Un temps l’idée d’accès gratuit sur Internet a été présentée comme le sésame ouvre-toi. Je l’abandonnerai moins vite que ses supporters il y a quelque temps enthousiastes. Je ne dirai pas non plus comme notre ministre « j’ai en face de moi un ennemi redoutable la gratuité ». Je dirais qu’à certaines périodes de l’histoire elle a eu d’éclatantes fonctions. Rappelons la décision de la bourgeoisie républicaine à la fin du 19ème siècle : la gratuité de l’école publique, laïque et obligatoire. Rappelons à la fin de la dernière guerre dans une France très détruite et sans beaucoup d’argent, les forces démocratiques et nationales décidant la gratuité de la santé par des cotisations mutualisées. Dans ces deux cas il s’agissait d’une gratuité construite, conquise pour conquérir de nouveaux droits, et non pas trouvée au bord..........de la Toile avec comme financement compensatoire la remise en cause du droit d’auteur. J’imagine mal tous ceux qui se battent pour obtenir précisément de nouveaux droits, par exemple les jeunes qui se sont battus contre le CPE, c’est-à-dire pour un droit au travail digne, rémunéré et non précarisé, foulant le droit d’auteur qui garantit le droit au travail des auteurs, leur dignité, leur rémunération et leur non précarisation. Ce serait un rendez-vous sauvage.

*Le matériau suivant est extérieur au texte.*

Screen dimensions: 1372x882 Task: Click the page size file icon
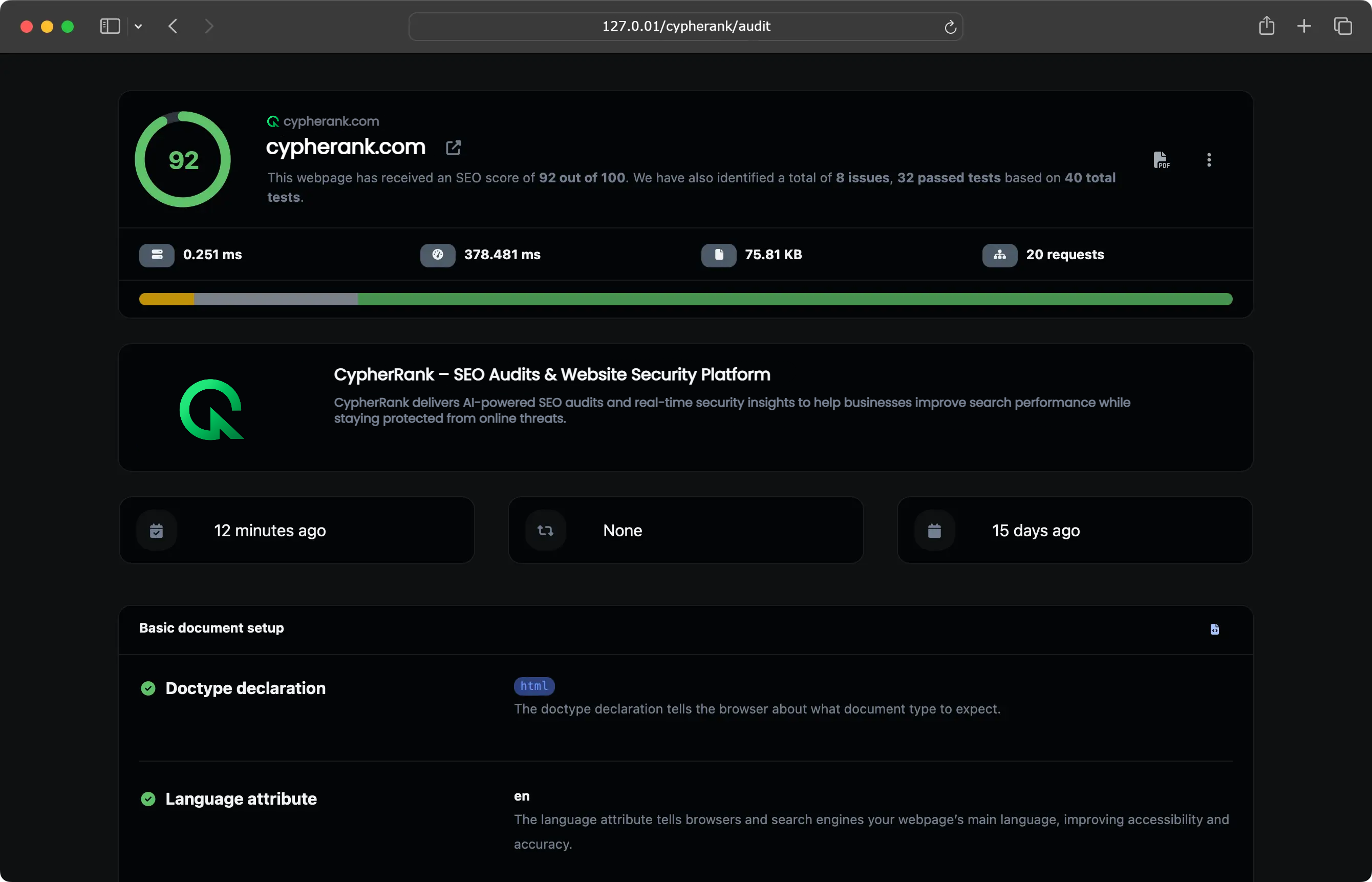click(x=718, y=255)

Matisse disait « ordonner un chaos voilà la création et si le but de la création est de créer, il faut un ordre dont l’instinct serait la mesure ». Cela me fait penser à Vilar parlant d’Avignon, « une foire culturelle ordonnée », à Jouvet parlant du théâtre, « un désordre ordonné ». Et bien « l’entre deux » par quoi j’ai commencé ce propos se retrouve là et je n’accepterai pas une espèce de politique à la thermidorienne.

Quelle politique alors ?

Au gré des amendements, mes collègues et moi-même en esquisserons le contenu face à ce qu’il faut bien appeler une sorte d’anarcho-capitalisme, pro-copyright et anti-copie privée, issue de la tradition américaine vieille de deux siècles. Cela s’appelle aussi le libéralisme libertaire.

En fait, comment cela nous est venu ?

Une anecdote le fera comprendre. J’étais à l’UNESCO il y a quelques années où l’auditoire avait invité Alain Minc et in extremis un contradicteur, votre serviteur. Alain Minc commença son exposé par cette phrase : « Mesdames et Messieurs, chers amis. Si vous voulez comprendre le monde aujourd’hui et la pensée que je me suis faite à son propos, je voudrais vous convaincre de faire votre cette phrase : le marché est naturel comme la marée ». J’étais un peu inquiet de l’affronter mais là vraiment c’était facile. Le marché a été inventé par les hommes et les femmes pour s’en servir. Et lui le naturalisait et ce faisant réduisait les hommes et les femmes à des êtres subsidiaires, des invités de raccrocs dont le marché se servait. C’était le monde à l’envers. Curieusement, quelques jours auparavant dans un colloque au Sénat, un des nombreux colloques sur les nouvelles technologies qui doivent tant à nos deux collègues, Pierre Lafitte et René Tregouët, j’ai entendu Alain Madelin dire : « Les nouvelles technologies sont naturelles comme la gravitation universelle ». Encore une fois, le vol aux inventeurs, les êtres humains, de leur œuvre pour la retourner contre eux.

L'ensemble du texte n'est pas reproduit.